- _TRAVAIL À FAIRE_:
1. Répondez aux questions suivantes sur l'extrait consacré aux intégristes et aux femmes.
(a) Quel point commun les intégristes des trois religions du Livre partagent-ils au moins ?
(b) Comment ces intégristes considèrent-ils les hommes ?
(c) Quelle ville est celle de l'orchestre contraint de supprimer un concert ?
2. Poursuivez l'extrait consacré aux intégristes et aux femmes à partir de sa dernière phrase.

- _EXTRAIT DE PAGE_:
┌──

Toutes les religions ont leur face sombre. Celle du judaïsme, ce sont ces hommes en noir, qui, l’écume aux lèvres, braillent pour exiger ce qu’ils refusent aux autres : de la tolérance et du respect. Et qui minent peu à peu la démocratie israélienne.
Les intégristes des trois religions du Livre ont au moins cela en commun : la peur et la haine des femmes. Ne sont-elles pas la principale source de plaisir des mâles ? Une horreur puisqu’à leurs yeux, nul n’a droit au bonheur avant d’accéder au Paradis.
Ils considèrent aussi les hommes comme des êtres faibles, incapables de résister à la moindre tentation. Il convient donc d’exclure tout ce qui est féminin de leur vue comme de leur vie. (Hormis bien sûr, dans le cadre de la reproduction)
Et, ces derniers temps, les intégristes juifs, ultra-nationalistes ou ultra-orthodoxes* sont passés à l’offensive. Avec le même but : expulser les femmes de l’espace public, quel qu’il soit. C’est ainsi qu’un orchestre d’Ashdod s’est vu contraint de supprimer un concert.

└──

- _EXTRAITS DE DONNÉES_:
┌──

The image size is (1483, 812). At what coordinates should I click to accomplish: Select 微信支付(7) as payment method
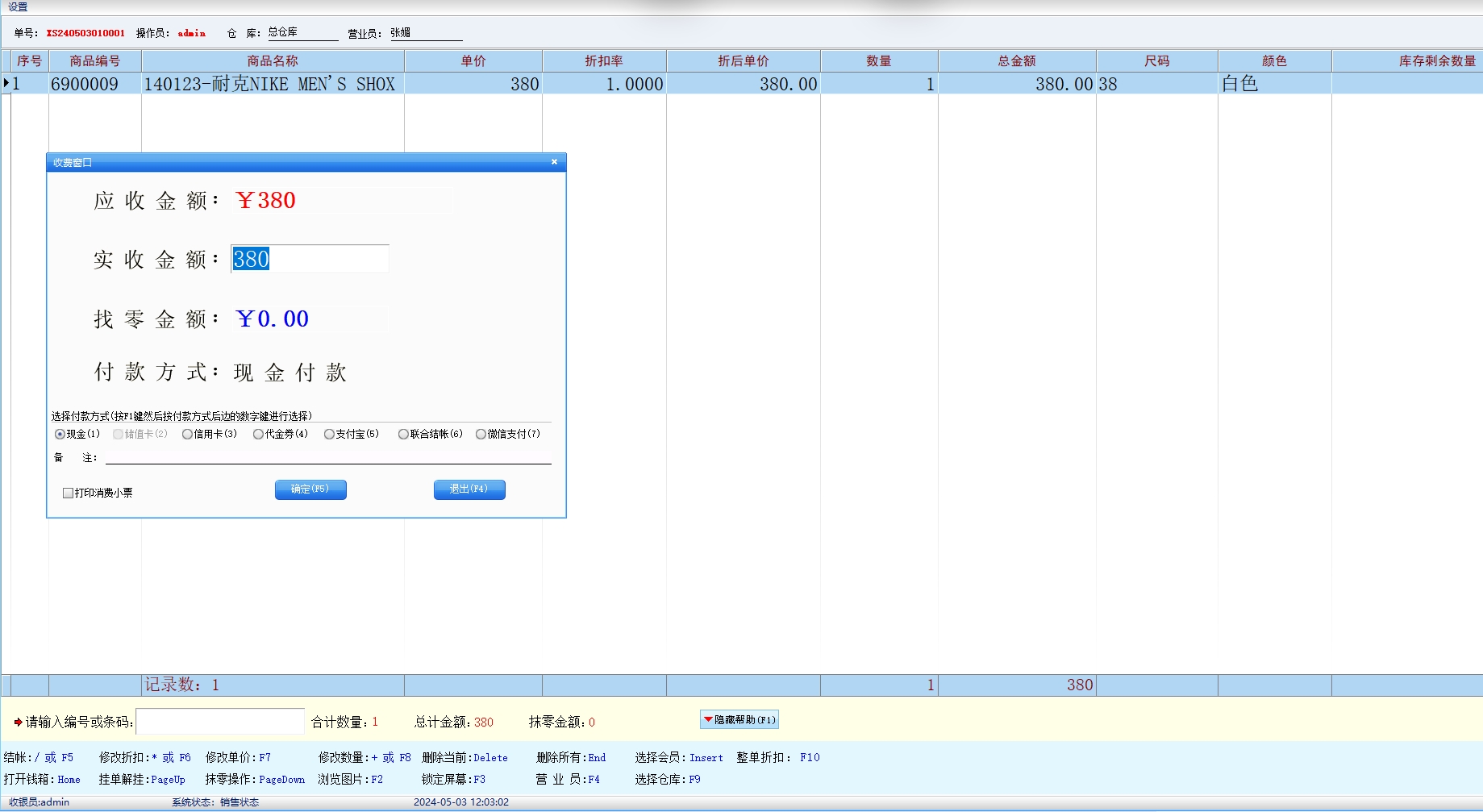tap(481, 435)
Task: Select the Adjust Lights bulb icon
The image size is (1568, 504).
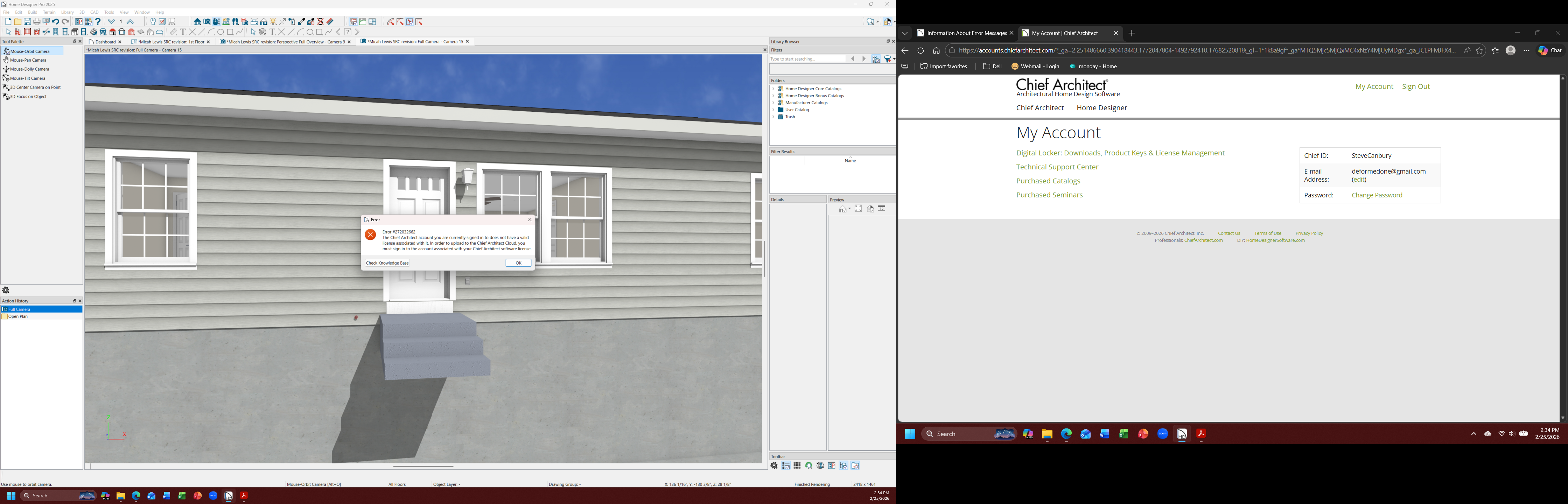Action: tap(273, 21)
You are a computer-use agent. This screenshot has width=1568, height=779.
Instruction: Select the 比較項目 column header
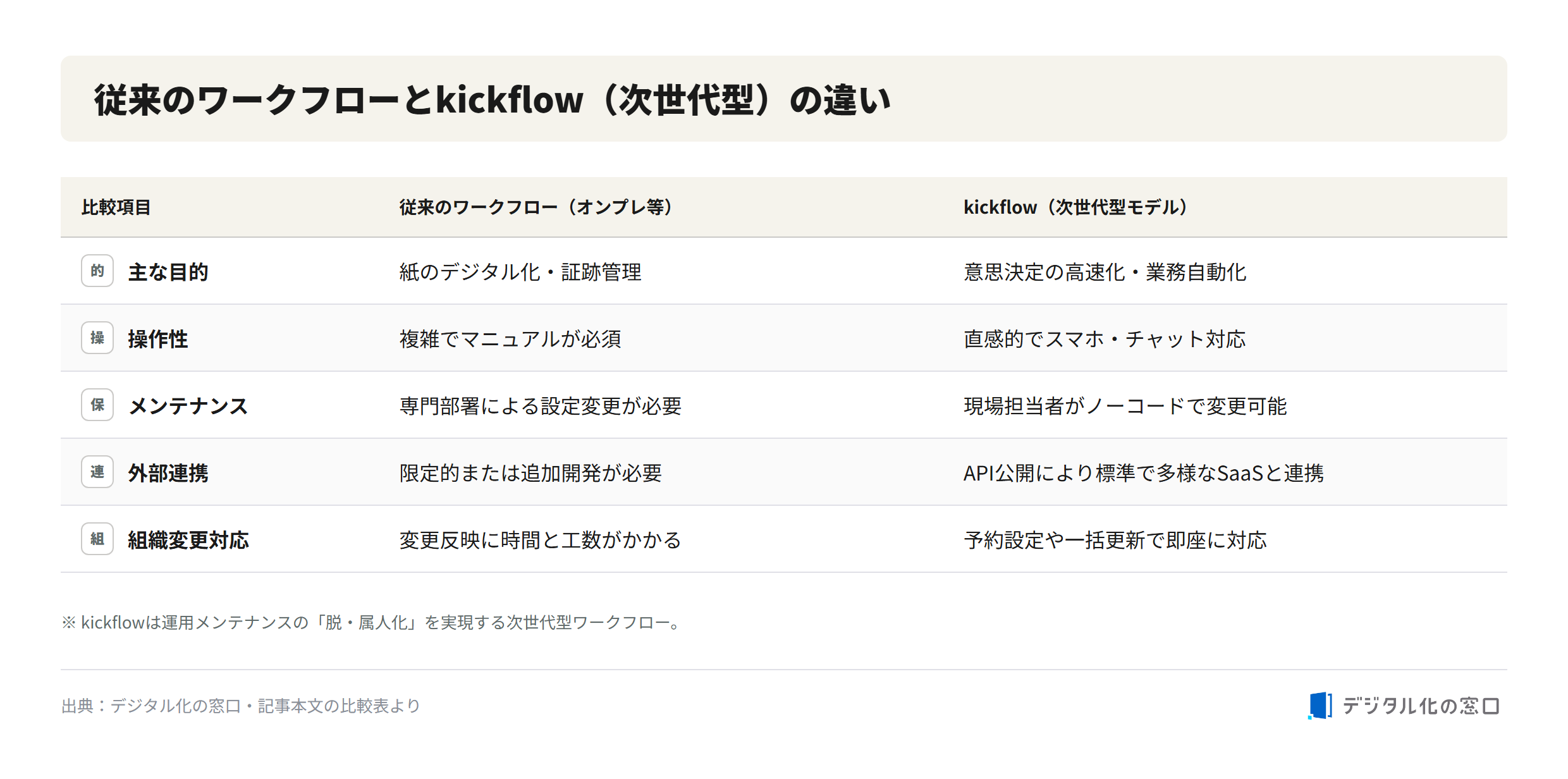pos(116,207)
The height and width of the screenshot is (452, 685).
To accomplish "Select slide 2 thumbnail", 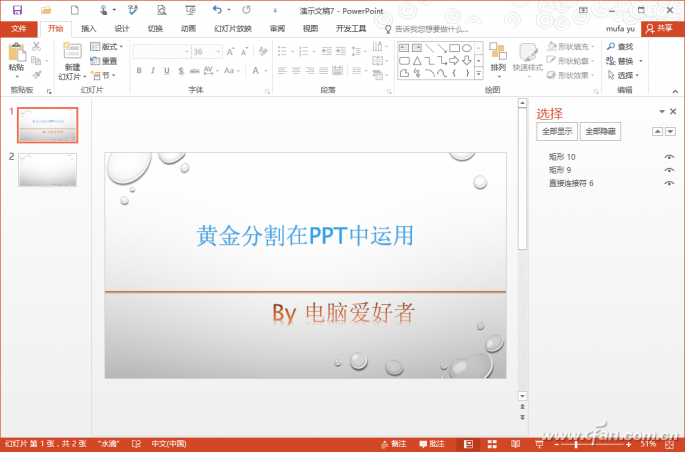I will tap(47, 170).
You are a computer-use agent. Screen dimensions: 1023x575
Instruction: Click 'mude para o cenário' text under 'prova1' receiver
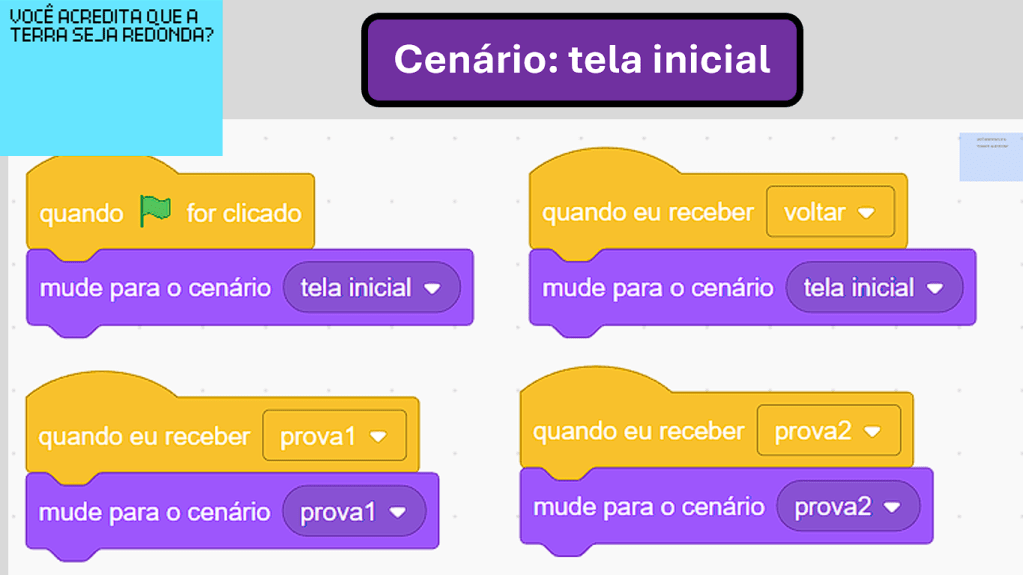click(154, 512)
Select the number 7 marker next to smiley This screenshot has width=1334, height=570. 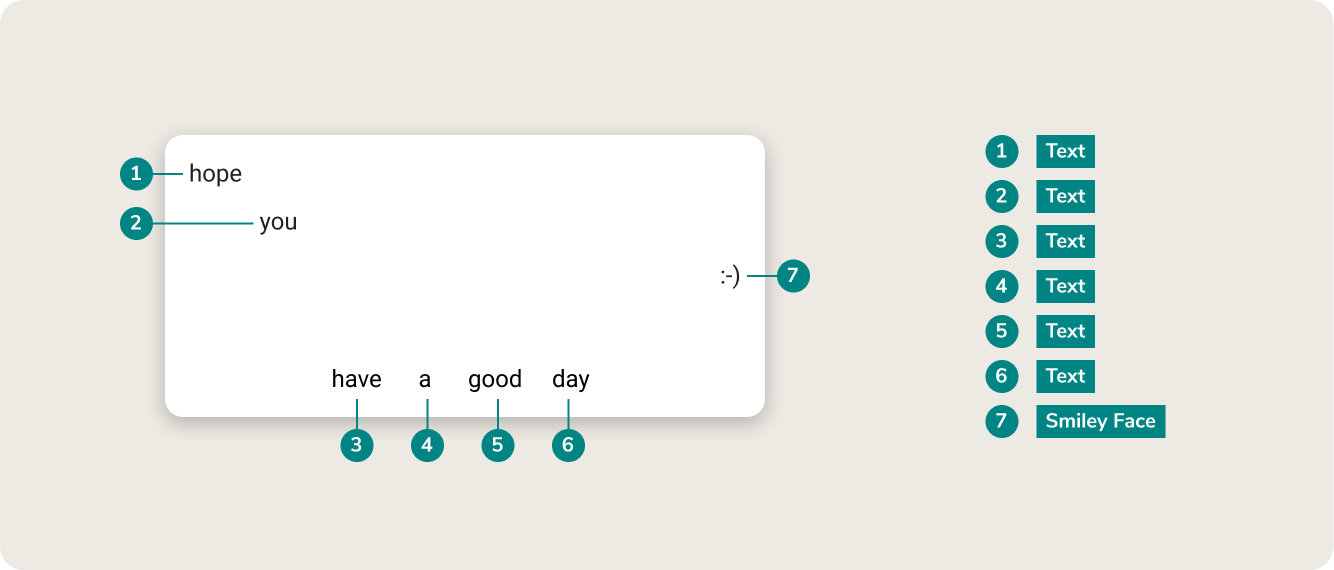(x=793, y=276)
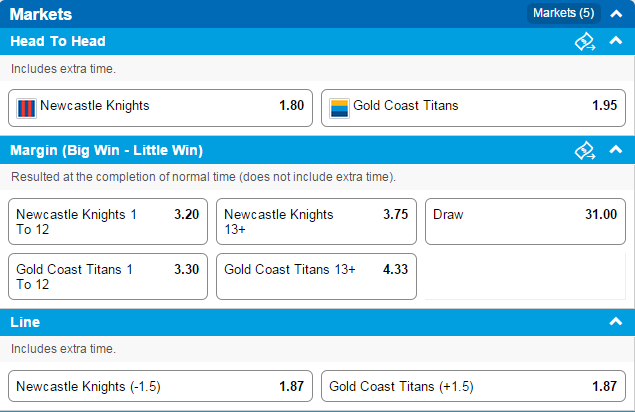Select Gold Coast Titans 13+ at 4.33
The height and width of the screenshot is (412, 635).
coord(316,276)
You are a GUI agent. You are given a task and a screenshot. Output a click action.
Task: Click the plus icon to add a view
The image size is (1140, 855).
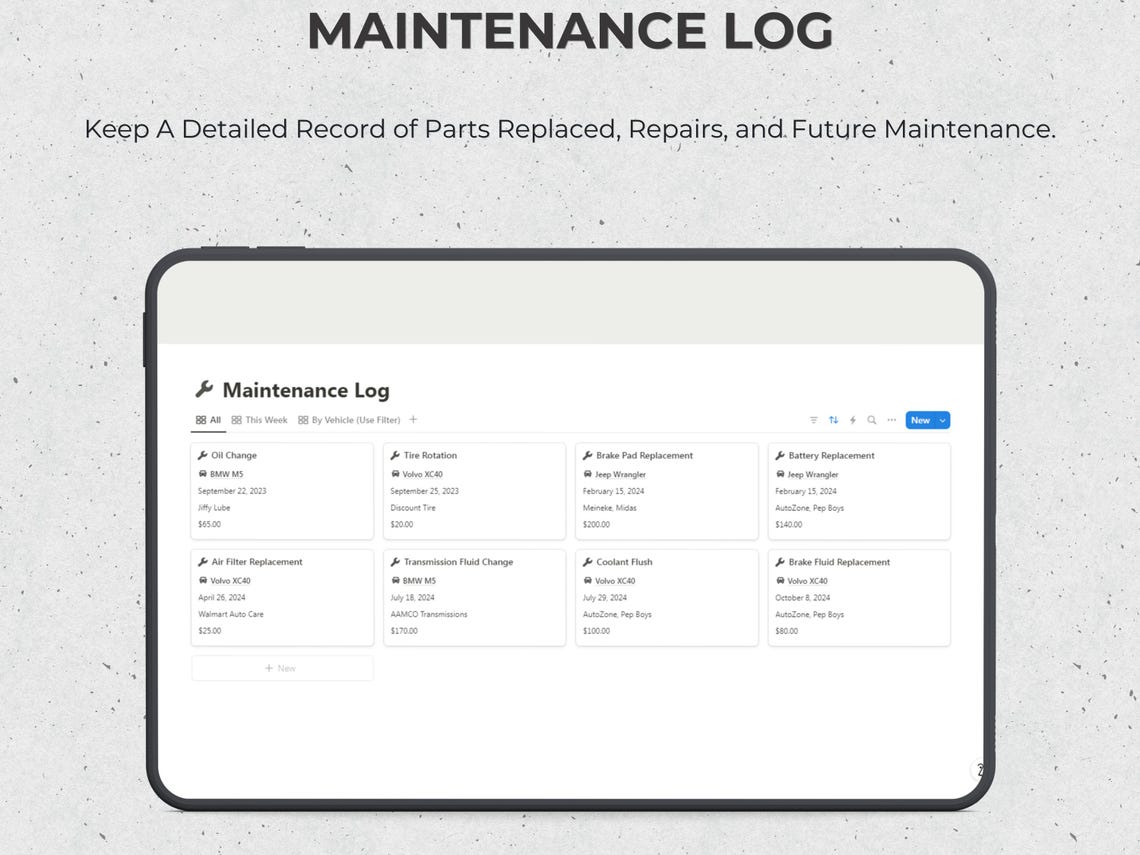point(413,420)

└──

- _RÉPONSES DANS L'ORDRE_:
1.
(a) La peur et la haine des femmes.
(b) Comme des êtres faibles, incapables de résister à la moindre tentation.
(c) Ashdod.

2.
Les abonnés ultra-orthodoxes avaient protesté : il y avait sur scène pas moins de trois femmes : une violoncelliste, la chef d’orchestre et une chanteuse… A Jérusalem, le journal Hamodia a organisé une conférence/débat sur l’économie, interdite aux femmes.
Logique : ce média religieux refuse déjà publier des photos de femmes. Et il n’a pas fait d’exception pour les journalistes, fussent-elles orthodoxes, donc « décentes ». Parmi les orateurs se trouvaient le ministre des Finances et le maire de Jérusalem. Ils n’ont pas pipé un mot.
Aucune autorité n’a non plus réagi au fait que, depuis les années 80, sur certaines lignes de bus, on impose aux femmes de s’asseoir à l’arrière. Egged est pourtant une compagnie nationale. Et la Cour Suprême a toujours été claire : aucune discrimination (d'origine, de religion ou de sexe) n’est autorisée dans les entreprises fournissant un service public. Mais, jusqu’à présent, ce genre de détails n’a guère semblé intéresser quelque responsable que ce soit.
De même pour ces rues des quartiers ultras, de Jérusalem ou d’ailleurs, dans lesquelles les femmes sont « invitées » à n’utiliser qu’un seul trottoir. Pas plus qu’à cette dérive dénoncée par un rapport du ministère de l’Education nationale : il n’existe plus, dans tout Israël, que 140 écoles religieuses où les enfants ne sont pas séparés par sexe. Voici dix ans à peine, c’était encore le cas de 75% d’entre elles… On parle ici, d’écoles primaires.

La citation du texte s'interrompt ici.